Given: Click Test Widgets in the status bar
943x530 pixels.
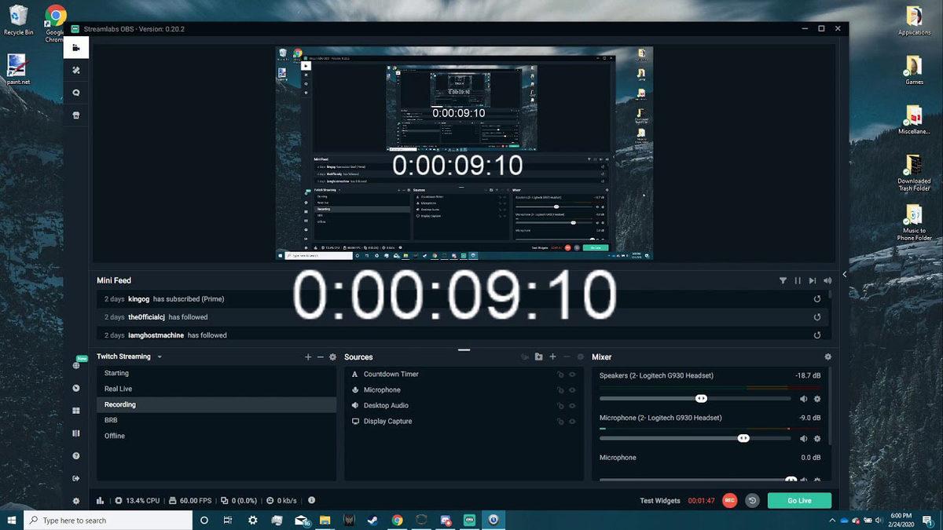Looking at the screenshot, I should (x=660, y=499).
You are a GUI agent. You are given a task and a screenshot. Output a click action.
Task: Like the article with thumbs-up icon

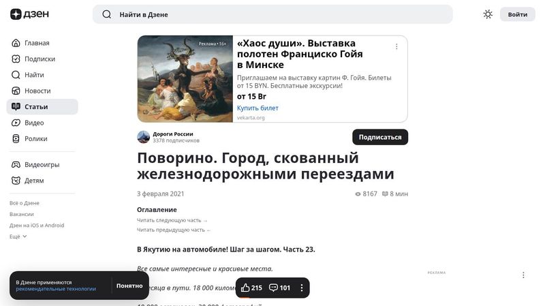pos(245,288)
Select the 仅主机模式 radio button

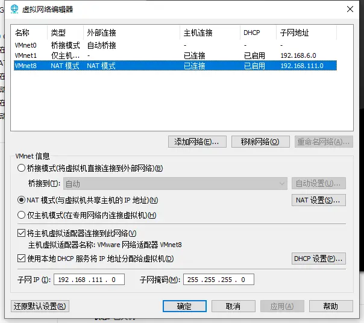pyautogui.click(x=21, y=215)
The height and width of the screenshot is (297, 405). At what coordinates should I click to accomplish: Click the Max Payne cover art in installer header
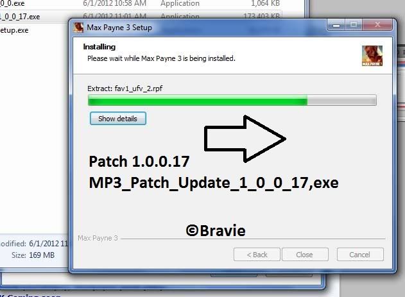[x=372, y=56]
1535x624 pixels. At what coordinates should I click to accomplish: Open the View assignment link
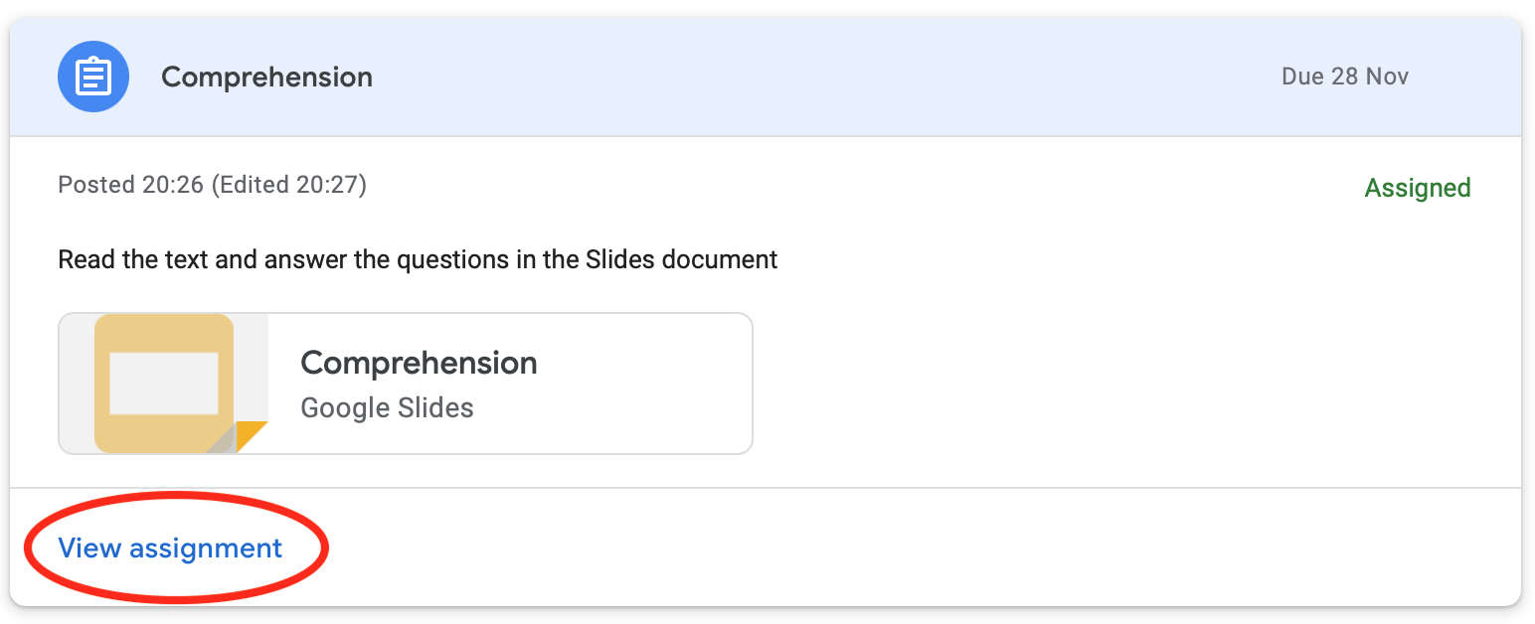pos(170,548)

────────────────────

→ Requirement: For every line above, produce an exact transcription that omits the images.

→ Completed exercise:
Given: Click Test Widgets in the status bar
943x530 pixels.
Looking at the screenshot, I should (x=660, y=499).
You are a GUI agent. You are given a task and a screenshot. Output a click action.
Task: Like the article with thumbs-up icon

pos(245,288)
Select the 仅主机模式 radio button

pyautogui.click(x=21, y=215)
The height and width of the screenshot is (297, 405). At what coordinates should I click to accomplish: Click the Max Payne cover art in installer header
[x=372, y=56]
1535x624 pixels. At what coordinates should I click to accomplish: Open the View assignment link
pos(170,548)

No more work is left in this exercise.